Dataset excerpt
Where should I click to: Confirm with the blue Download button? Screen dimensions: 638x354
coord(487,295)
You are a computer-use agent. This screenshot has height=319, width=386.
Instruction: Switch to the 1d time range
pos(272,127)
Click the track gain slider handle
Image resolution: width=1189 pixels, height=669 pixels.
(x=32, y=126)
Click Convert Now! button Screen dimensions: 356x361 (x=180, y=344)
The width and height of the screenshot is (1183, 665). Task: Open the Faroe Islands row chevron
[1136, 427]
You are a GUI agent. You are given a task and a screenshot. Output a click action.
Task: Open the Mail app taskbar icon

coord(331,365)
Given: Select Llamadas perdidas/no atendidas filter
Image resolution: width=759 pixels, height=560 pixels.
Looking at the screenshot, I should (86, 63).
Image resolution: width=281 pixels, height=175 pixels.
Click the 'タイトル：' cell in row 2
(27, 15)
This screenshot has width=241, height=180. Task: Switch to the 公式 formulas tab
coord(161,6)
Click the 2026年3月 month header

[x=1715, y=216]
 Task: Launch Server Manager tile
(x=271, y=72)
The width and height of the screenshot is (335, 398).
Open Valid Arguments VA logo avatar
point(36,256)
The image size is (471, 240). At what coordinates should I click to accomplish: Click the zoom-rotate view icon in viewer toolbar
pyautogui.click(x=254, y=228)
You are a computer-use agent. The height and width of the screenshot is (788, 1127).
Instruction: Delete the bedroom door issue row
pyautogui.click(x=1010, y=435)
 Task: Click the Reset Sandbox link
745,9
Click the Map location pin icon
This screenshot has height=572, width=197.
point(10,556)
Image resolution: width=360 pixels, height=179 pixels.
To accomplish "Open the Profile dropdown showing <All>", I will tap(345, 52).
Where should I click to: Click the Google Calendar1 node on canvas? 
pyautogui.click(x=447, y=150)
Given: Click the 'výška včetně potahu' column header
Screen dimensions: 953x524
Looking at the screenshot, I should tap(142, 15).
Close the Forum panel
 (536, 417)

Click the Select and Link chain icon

## Problem to solve:
Render the lines as a Markdown table with the columns No. and Line, leaving out any blank lines. Begin at the line that has "You are a computer-use agent. This" and stop after the line that has "(x=32, y=126)".

## Answer to this task:
| No. | Line |
|---|---|
| 1 | You are a computer-use agent. This screenshot has height=319, width=386. |
| 2 | Instruction: Switch to the 1d time range |
| 3 | pos(272,127) |
| 4 | Click the track gain slider handle |
| 5 | Image resolution: width=1189 pixels, height=669 pixels. |
| 6 | (x=32, y=126) |